God only knows how many drag cars have restrictors in their cooling systems to slow down water flow.
My little alum-head 368" SB, small alum radiator, separate ATF cooler, electric fan & pump took quite a while to get 120 on its mech gauge from room temps.
75-deg day, pump & fan on, 120-130 in the water box, would have about 170 at return-road turnoff.
I think it may be a more complex equation than their finding, when applied to internal combustion engines...complicated further by different cooling architectures.


Hmm

Wonder why?

Flow rate is the number one variable affecting thermal transfer in a cooling system and no internal combustion engines are not a special case.

Think about how a thermostat functions and what it is designed to do.
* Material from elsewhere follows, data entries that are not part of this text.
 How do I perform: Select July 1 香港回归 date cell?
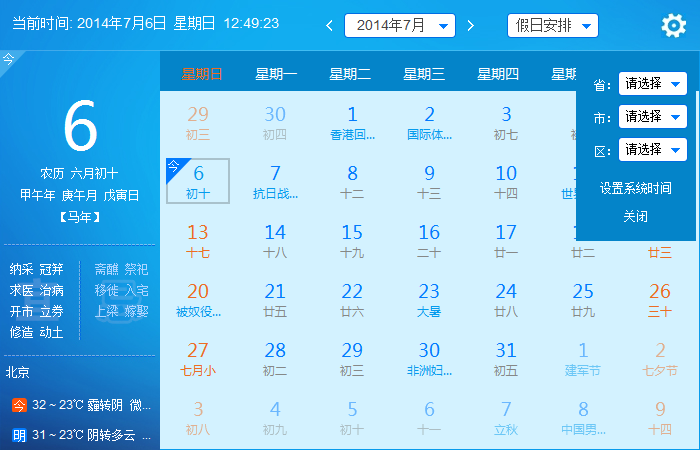click(352, 123)
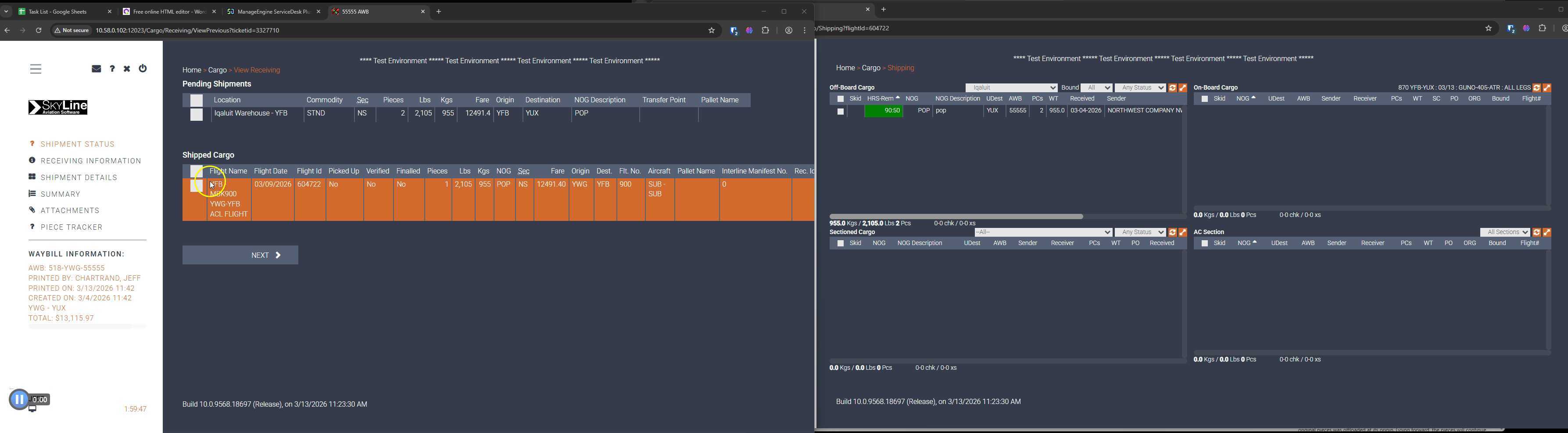Pause the screen recording

tap(19, 400)
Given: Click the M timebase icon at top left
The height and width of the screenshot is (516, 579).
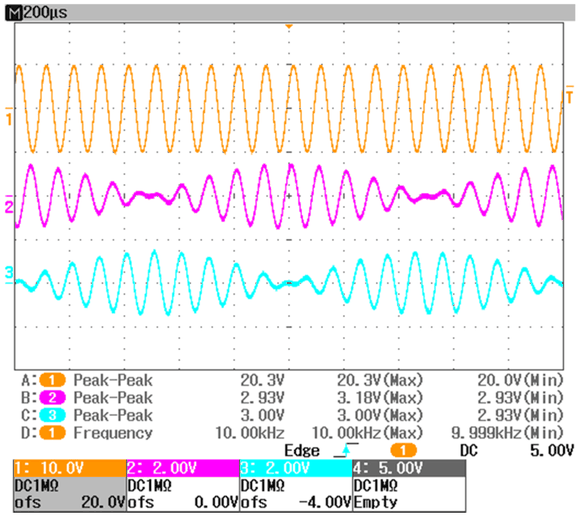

It is designed to set the MINIMUM cooling system temperature and it does it by restricting flow, to the point of stopping it below it's opening point. Furthermore, the thermostat is NOT an on/off switch either. There is some, albeit limited in the case of a mechanical thermostat, regulation of water flow. In the case of an electronic thermostat that flow rate is computer controlled and more precise.

Flow restrictors came about, not because of cooling issues, but rather because "drag racers" were far exceeding the designed flow rate with high rpm blasts cause cooling system issues. A larger water pump pulley, or smaller crank pulley, would have fixed that issue more appropriately. But hey, monkey see monkey do, right?